Please give back only the lines below from the one containing "You are a computer-use agent. Viewport: 1456px" to the one containing "Given: Open the", each repeated word for word, both ends included.
· · · ·
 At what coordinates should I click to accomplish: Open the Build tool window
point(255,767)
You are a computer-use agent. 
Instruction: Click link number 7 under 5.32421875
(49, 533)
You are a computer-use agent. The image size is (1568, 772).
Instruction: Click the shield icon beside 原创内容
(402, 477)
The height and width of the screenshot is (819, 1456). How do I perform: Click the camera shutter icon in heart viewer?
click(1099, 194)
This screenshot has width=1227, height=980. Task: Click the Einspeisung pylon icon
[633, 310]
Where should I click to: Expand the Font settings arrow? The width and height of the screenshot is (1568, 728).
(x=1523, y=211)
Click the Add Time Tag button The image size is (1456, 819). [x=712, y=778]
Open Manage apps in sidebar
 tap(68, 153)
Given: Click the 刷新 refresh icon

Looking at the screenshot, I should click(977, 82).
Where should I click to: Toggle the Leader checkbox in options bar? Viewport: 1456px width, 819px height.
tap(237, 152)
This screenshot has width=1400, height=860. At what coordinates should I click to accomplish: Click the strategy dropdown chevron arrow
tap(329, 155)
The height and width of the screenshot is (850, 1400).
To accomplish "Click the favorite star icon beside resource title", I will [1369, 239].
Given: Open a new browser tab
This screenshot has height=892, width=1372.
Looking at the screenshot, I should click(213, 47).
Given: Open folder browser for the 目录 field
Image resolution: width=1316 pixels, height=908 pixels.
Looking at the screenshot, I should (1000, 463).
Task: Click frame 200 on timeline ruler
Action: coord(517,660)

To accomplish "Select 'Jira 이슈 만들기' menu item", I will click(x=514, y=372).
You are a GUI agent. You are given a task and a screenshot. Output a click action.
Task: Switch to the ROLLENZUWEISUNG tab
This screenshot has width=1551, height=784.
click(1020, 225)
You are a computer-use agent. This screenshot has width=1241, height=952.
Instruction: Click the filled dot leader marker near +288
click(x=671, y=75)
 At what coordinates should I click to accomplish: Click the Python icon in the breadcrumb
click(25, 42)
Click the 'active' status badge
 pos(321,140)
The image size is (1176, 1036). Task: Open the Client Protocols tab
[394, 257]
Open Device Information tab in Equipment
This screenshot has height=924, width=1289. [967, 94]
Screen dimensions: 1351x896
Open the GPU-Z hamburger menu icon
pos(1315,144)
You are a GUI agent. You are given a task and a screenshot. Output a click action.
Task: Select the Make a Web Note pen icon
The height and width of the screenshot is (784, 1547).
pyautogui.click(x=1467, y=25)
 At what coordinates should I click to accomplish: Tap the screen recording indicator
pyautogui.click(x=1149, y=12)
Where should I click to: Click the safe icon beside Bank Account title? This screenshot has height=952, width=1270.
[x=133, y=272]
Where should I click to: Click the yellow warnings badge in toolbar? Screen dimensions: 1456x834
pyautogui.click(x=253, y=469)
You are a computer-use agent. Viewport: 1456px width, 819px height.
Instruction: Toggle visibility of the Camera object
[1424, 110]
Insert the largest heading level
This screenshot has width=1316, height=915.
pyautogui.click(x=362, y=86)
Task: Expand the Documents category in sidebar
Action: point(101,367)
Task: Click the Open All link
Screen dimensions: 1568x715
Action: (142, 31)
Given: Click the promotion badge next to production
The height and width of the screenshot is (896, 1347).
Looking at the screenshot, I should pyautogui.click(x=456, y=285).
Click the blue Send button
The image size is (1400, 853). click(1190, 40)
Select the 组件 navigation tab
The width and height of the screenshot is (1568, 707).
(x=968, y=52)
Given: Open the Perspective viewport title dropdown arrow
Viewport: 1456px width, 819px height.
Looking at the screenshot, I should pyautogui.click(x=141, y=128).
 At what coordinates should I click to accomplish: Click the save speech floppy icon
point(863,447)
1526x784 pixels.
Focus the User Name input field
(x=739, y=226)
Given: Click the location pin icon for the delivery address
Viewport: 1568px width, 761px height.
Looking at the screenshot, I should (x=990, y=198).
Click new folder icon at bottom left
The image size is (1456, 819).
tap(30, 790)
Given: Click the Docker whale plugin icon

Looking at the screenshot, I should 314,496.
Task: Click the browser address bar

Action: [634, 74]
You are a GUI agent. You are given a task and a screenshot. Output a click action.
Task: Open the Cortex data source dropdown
· · · ·
→ **TASK SOLUTION**:
You are a computer-use agent. Viewport: 1456px width, 819px height.
Instruction: Toggle visibility of the Camera object
[1424, 110]
Insert the largest heading level
This screenshot has width=1316, height=915.
pyautogui.click(x=362, y=86)
Task: Expand the Documents category in sidebar
Action: point(101,367)
Task: Click the Open All link
Screen dimensions: 1568x715
Action: (142, 31)
Given: Click the promotion badge next to production
The height and width of the screenshot is (896, 1347).
Looking at the screenshot, I should pyautogui.click(x=456, y=285).
Click the blue Send button
The image size is (1400, 853). click(1190, 40)
Select the 组件 navigation tab
The width and height of the screenshot is (1568, 707).
(x=968, y=52)
Given: Open the Perspective viewport title dropdown arrow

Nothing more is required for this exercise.